Apr, 05, 2021 Posted by Ruth Hollard

Week 202114

According to a survey by the National Confederation of Industry (CNI), decreased participation in regional trade in the last decade has caused Brazil to lose US$ 56.2 billion in exports to other South American countries over 10 years. Brazil’s share of neighboring countries’ imports (Brazil’s exports to neighboring countries) fell from 14.5% in 2010 to 10.7% in 2019. Likewise, South American countries also lowered their exports to Brazil from 10.5% in 2010 to 7.5% in 2019.

According to the CNI, the shrinking of bilateral trade mainly harms the industrial sector. This is because South America is the leading destination for sales of Brazilian manufactured goods, importing 38% of Brazil’s industrial exports. From another perspective, manufactured products count for 82% of Brazil’s total exports to South American countries.

The main reason for the retraction in Brazilian exports to South America was the drop in trade with Argentina following its successive economic and exchange rate crises in recent years. Of the total loss of US$ 56.2 billion, US$ 39.2 billion (69.8%) was lost in trade to Argentina. Brazil also stopped exporting US$ 5.9 billion of products (10.5%) to Peru, US$ 5.3 billion of products  (9.4%) to Colombia, and US$ 2.4 billion of products to Chile (4, 3%).

Brazil’s trade with South America has shrunk while other countries have filled in the void; from 2010 to 2019, South American imports rose 12.9%, mainly arriving from China, the United States, and the European Union.

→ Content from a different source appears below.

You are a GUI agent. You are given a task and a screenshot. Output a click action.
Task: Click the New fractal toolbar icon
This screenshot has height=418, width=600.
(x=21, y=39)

To arrive at the US $ 56.2 billion trade loss calculation, CNI estimated the value that Brazil would have exported if it had maintained the 14.5% share of imports from South American countries recorded in 2010. China had the highest percentage; the Asian country’s share of imports from South American countries increased from 15% to 20.8% in the analyzed period. The United States also increased its participation in South American imports. This percentage went from 17.5% to 19.5% in the analyzed period. The European Union grew more slowly, from 12.3% to 13.6%.

Comparing by sectors, the sector ‘machines and apparatus and electrical or mechanical materials’ accounted for 37% of the value that Brazil stopped exporting to South America, with a reduction of US $ 12.5 billion or US$ 8.1 billion over the decade. Other industrial sectors recorded substantial losses, such as automobiles (US$ -4.8 billion), aircraft (US$ -3.2 billion),  and organic chemicals (US$ -2.5 billion).